Add TTI pass initialization to pass managers. #49

dcaballe · 2019-07-19T19:08:57Z

Hi!

This PR is mostly to ask for feedback :). We are using mlir::ExecutionEngine to JIT-compile and execute nGraph ops on CPUs and noticed that LLVM optimizer wasn't getting the proper target information because TTI implementation was initialized with NoTTIImpl. This happens because TargetTransformInfoWrapperPass is not added to the pass managers.

I think there are a couple of ways to fix this:

MLIR repo: something like the code attached, which adds TargetTransformInfoWrapperPass initialized with the proper TargetMachine to the pass managers. I tested it by passing a TargetMachine with all the default host sub-target features and specific cpu name (skylake-avx512). However, I must be missing something since I’m getting skylake-avx512 assembly with this approach even though the target machine used by OrcJit doesn’t have any sub-target features/cpu name set: https://github.com/tensorflow/mlir/blob/master/lib/ExecutionEngine/ExecutionEngine.cpp#L150
nGraph repo: using mlir::makeLLVMPassesTransformer (https://github.com/tensorflow/mlir/blob/master/lib/ExecutionEngine/OptUtils.cpp#L103) in nGraph to add TargetTransformInfoWrapperPass to the pass managers.
Any other idea?

I see value in adding TargetTransformInfoWrapperPass pass in MLIR repo so that other users don’t hit the same issue or have to replicate the same code. I also see value in having a utility in MLIR repo that creates a TargetMachine with the default host cpu parameters (cpu name, sub-target features, etc.) and reusing it every time is needed (for example, in the OrcJIT code I pointed before and also here: https://github.com/tensorflow/mlir/blob/master/lib/ExecutionEngine/ExecutionEngine.cpp#L150)

Please, let me know what you think. I should be able to help with this.

Thanks!
Diego

joker-eph · 2019-07-19T19:18:39Z

include/mlir/ExecutionEngine/OptUtils.h

 std::function<llvm::Error(llvm::Module *)>
-makeOptimizingTransformer(unsigned optLevel, unsigned sizeLevel);
+makeOptimizingTransformer(unsigned optLevel, unsigned sizeLevel,
+                          llvm::TargetMachine *targetMachine = nullptr);


I would not even have a default nullptr value here to avoid forgetting it at call-sites.

joker-eph · 2019-07-19T19:19:15Z

Thanks! I had a similar patch locally that I didn't complete.

Ultimately my take was that most of the code here could be moved directly in LLVM as there isn't much specific to MLIR in the JIT abstraction we have in MLIR. In the meantime this PR seems like a good thing to do.

dcaballe · 2019-07-19T22:53:13Z

Ultimately my take was that most of the code here could be moved directly in LLVM as there isn't much specific to MLIR in the JIT abstraction we have in MLIR.

Yeah, that would be great.

I also see value in having a utility in MLIR repo that creates a TargetMachine with the default host cpu parameters (cpu name, sub-target features, etc.)

Do you think adding a utility for this ^ in a separate commit is also a good idea?

□ □ □ □ □

SET OF TASKS =
(a) In the pull request discussion on TTI pass initialization, what was the TTI implementation initialized with that kept the LLVM optimizer from getting proper target information?
(b) Write the next part of the pull request discussion on TTI pass initialization, picking up after its final line.

□ □ □ □ □

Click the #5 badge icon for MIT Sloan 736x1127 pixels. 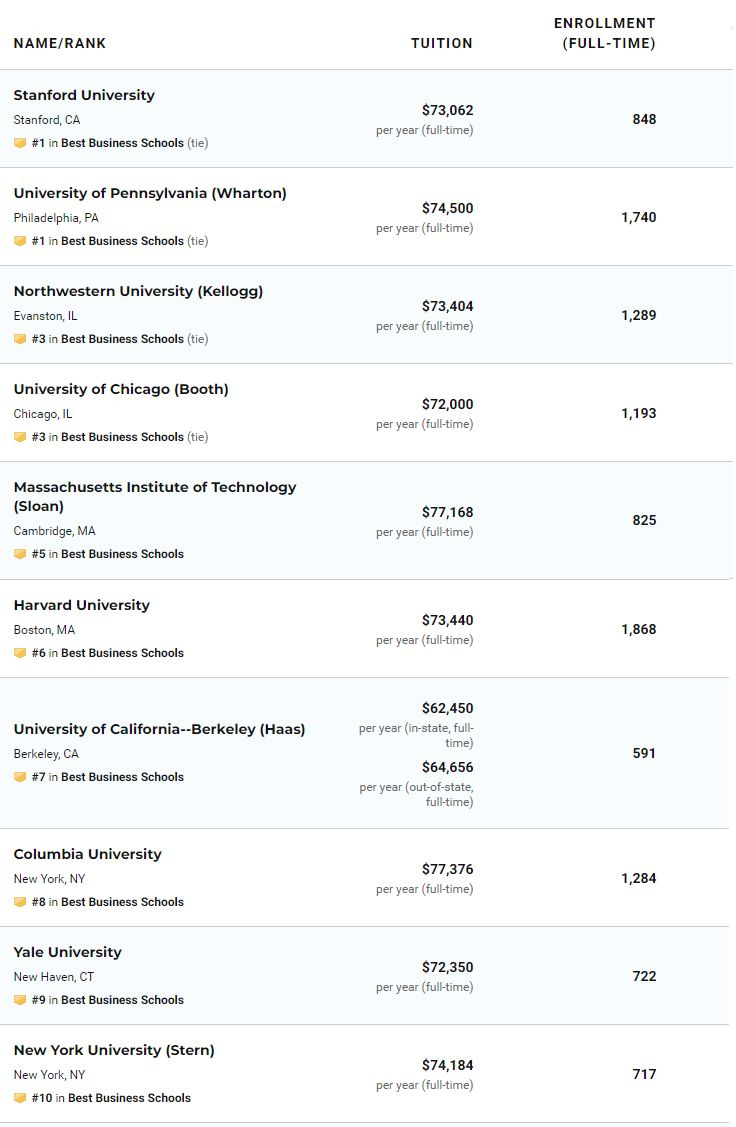(x=20, y=554)
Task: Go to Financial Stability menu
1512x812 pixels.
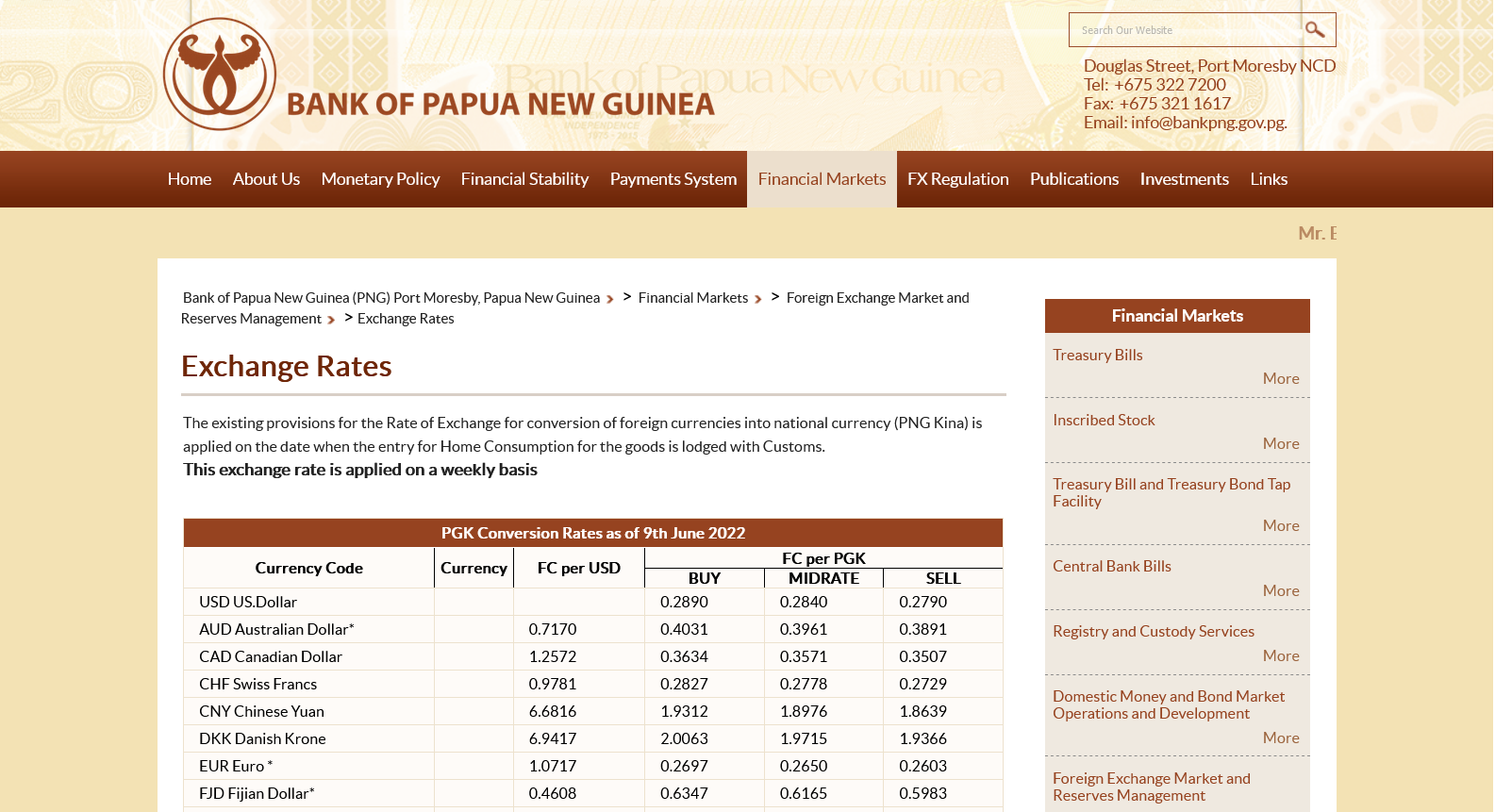Action: point(524,179)
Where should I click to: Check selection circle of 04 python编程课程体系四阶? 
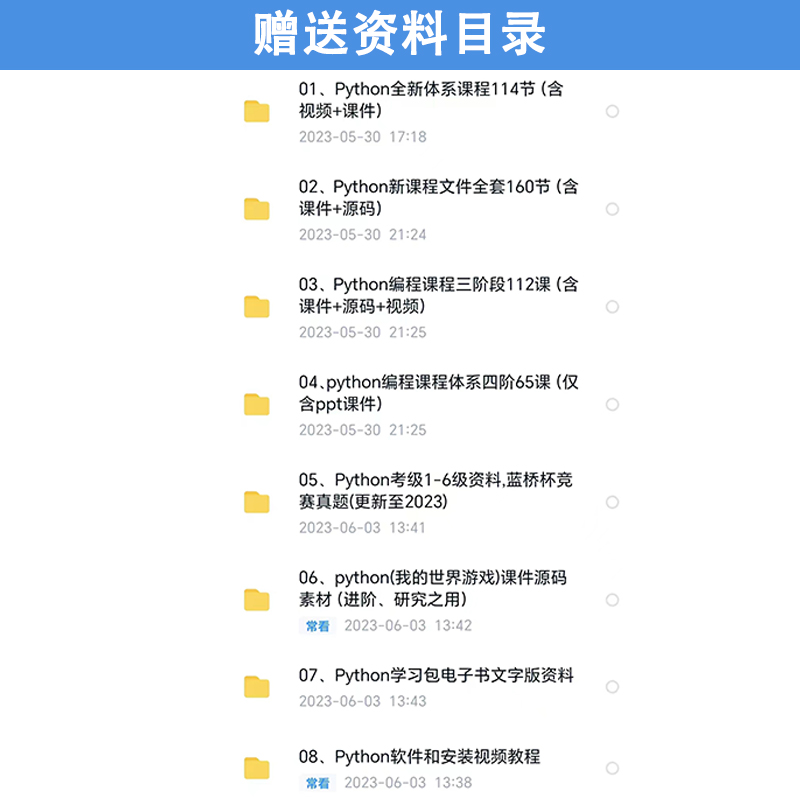(x=612, y=405)
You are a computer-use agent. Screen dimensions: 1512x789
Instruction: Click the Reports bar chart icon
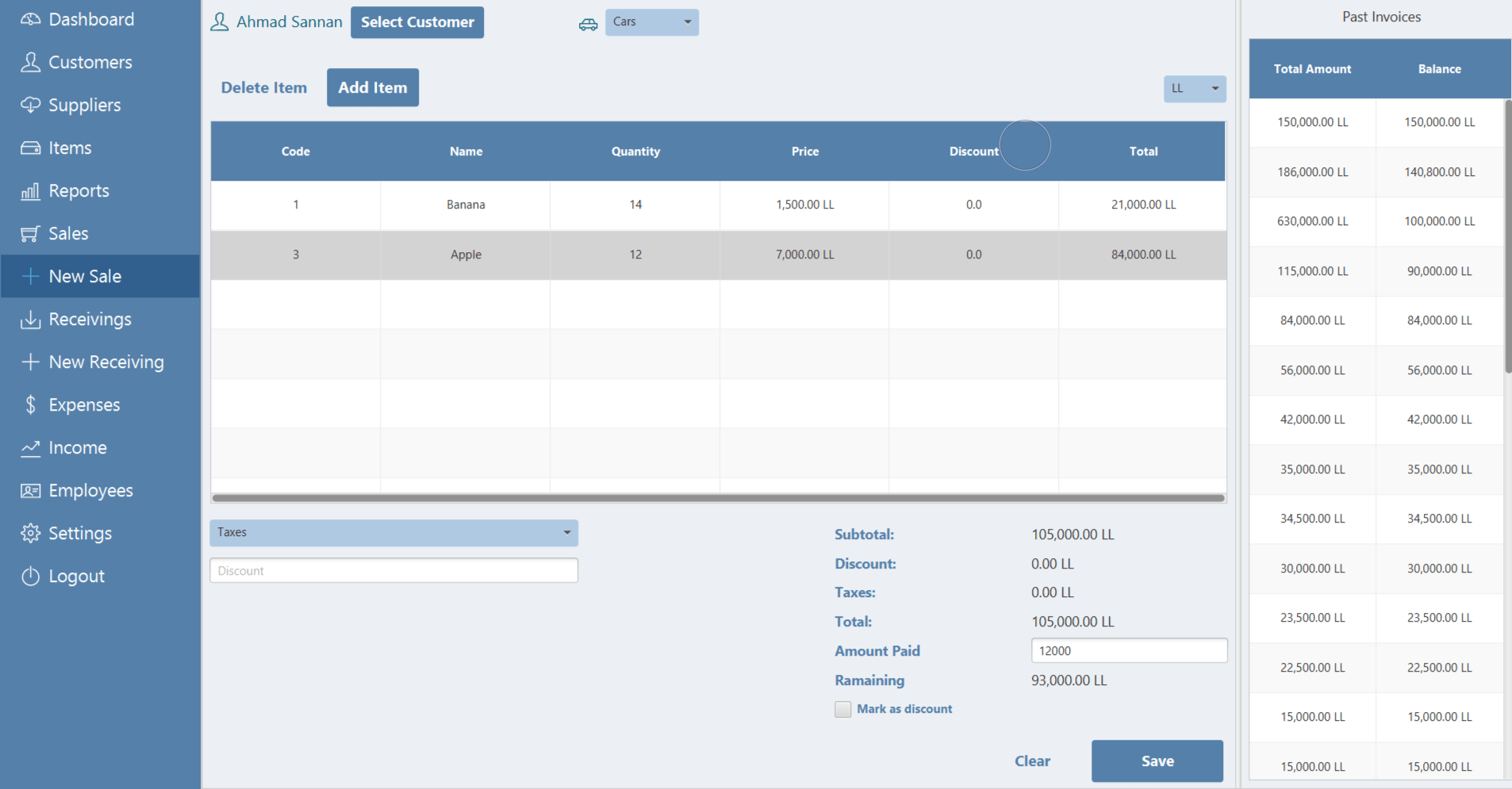click(x=30, y=191)
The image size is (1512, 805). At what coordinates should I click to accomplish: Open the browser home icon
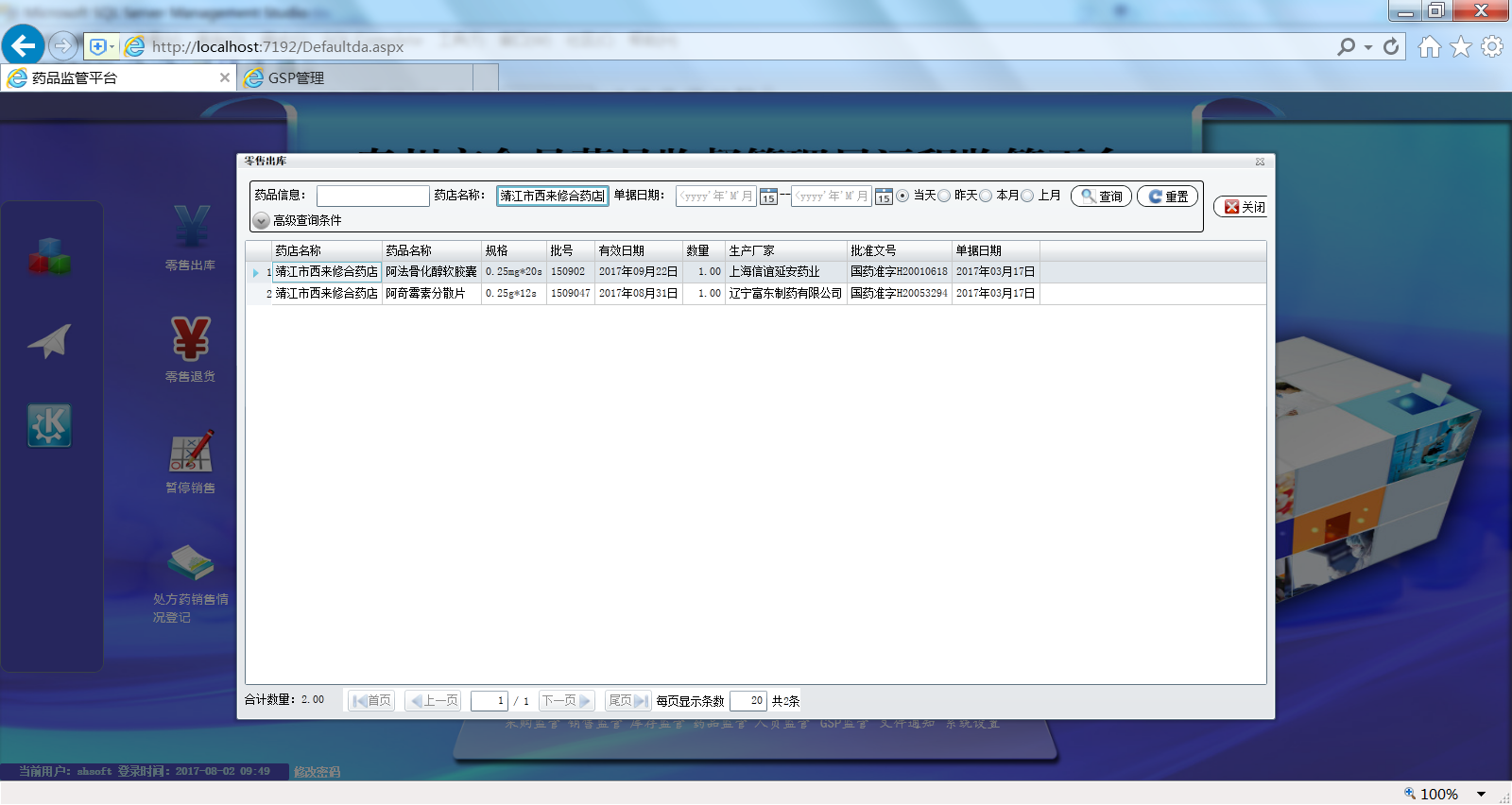pos(1429,46)
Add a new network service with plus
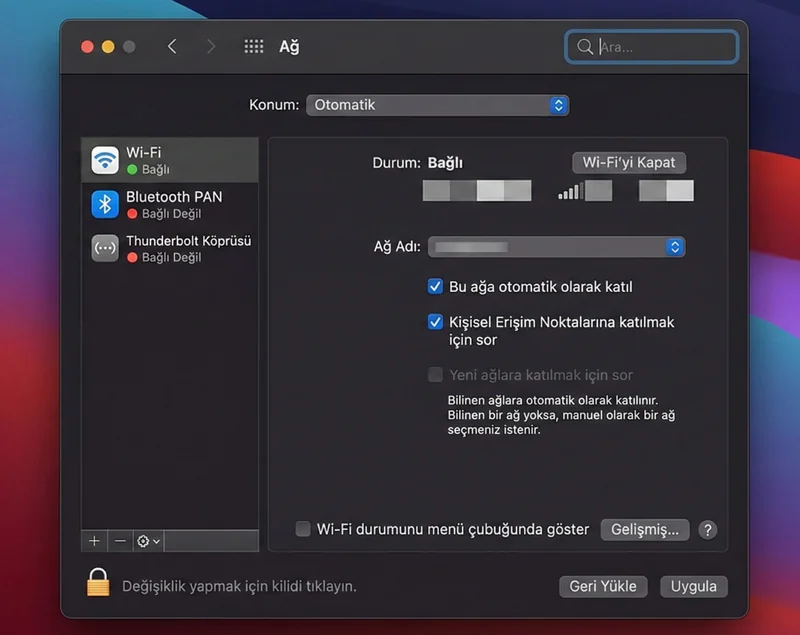Image resolution: width=800 pixels, height=635 pixels. (x=94, y=541)
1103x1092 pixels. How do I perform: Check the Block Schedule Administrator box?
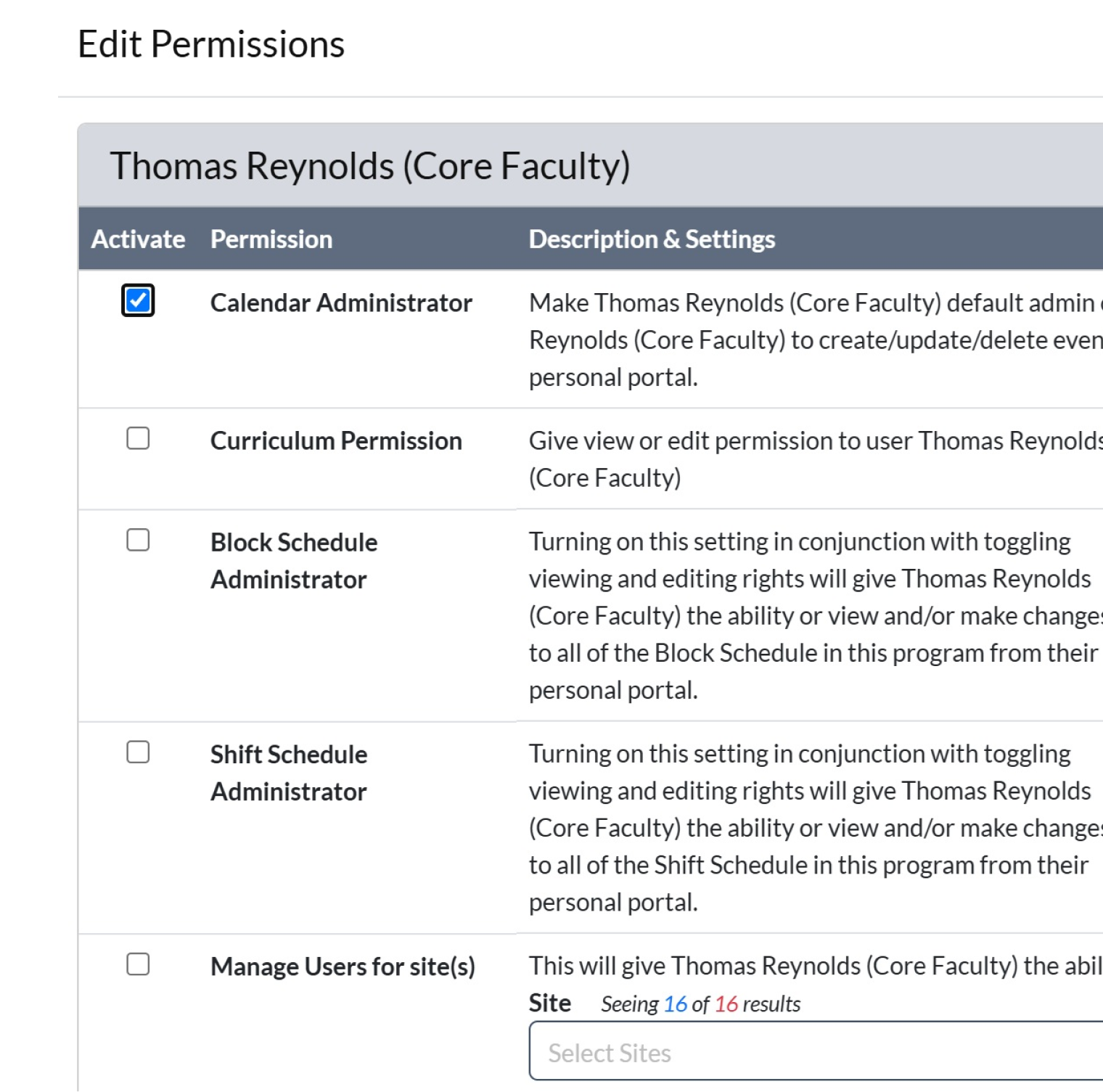pyautogui.click(x=139, y=538)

□ □ □ □ □

RESULTS FOR EACH TASK =
(a) NoTTIImpl.

(b)
This is a suggestion for the squashed commit message. Sorry, I didn't add it to the first commit:
Add TargetMachine parameter to makeOptimizingTransformer and populatePassManagers APIs and initialize TargetTransformInfoWrapperPass with the right target information and add it to the pass managers.

Thanks, Mehdi!
Diego

PR#49 (tensorflow#49) adds TTI initialization pass to pass managers for a given target machine. However, this may cause an inconsistency if the target machine used by the JIT compiler is not the same as the one used by TTI. This PR allows passing a reference target machine to be used by JIT compiler. If no reference target machine is provided, a default host target machine is used, including all its sub-target features.

dcaballe · 2019-07-22T20:24:25Z

I also see value in having a utility in MLIR repo that creates a TargetMachine with the default host cpu parameters (cpu name, sub-target features, etc.)

Do you think adding a utility for this ^ in a separate commit is also a good idea?

dcaballe#1 is a stepping stone into ^. Please, let me know what you think.

Thanks!
Diego

joker-eph · 2019-07-23T04:07:08Z

You have conflicts now apparently, can you rebase?

dcaballe#1 is a stepping stone into ^. Please, let me know what you think.

Thanks, it seems a bit strange to me to manually unwrap a TM to build a TM-builder, I'm not sure why ORCJIT does not just take a std::function<std::unique_ptr<TargetMachine>()> callback instead of this class?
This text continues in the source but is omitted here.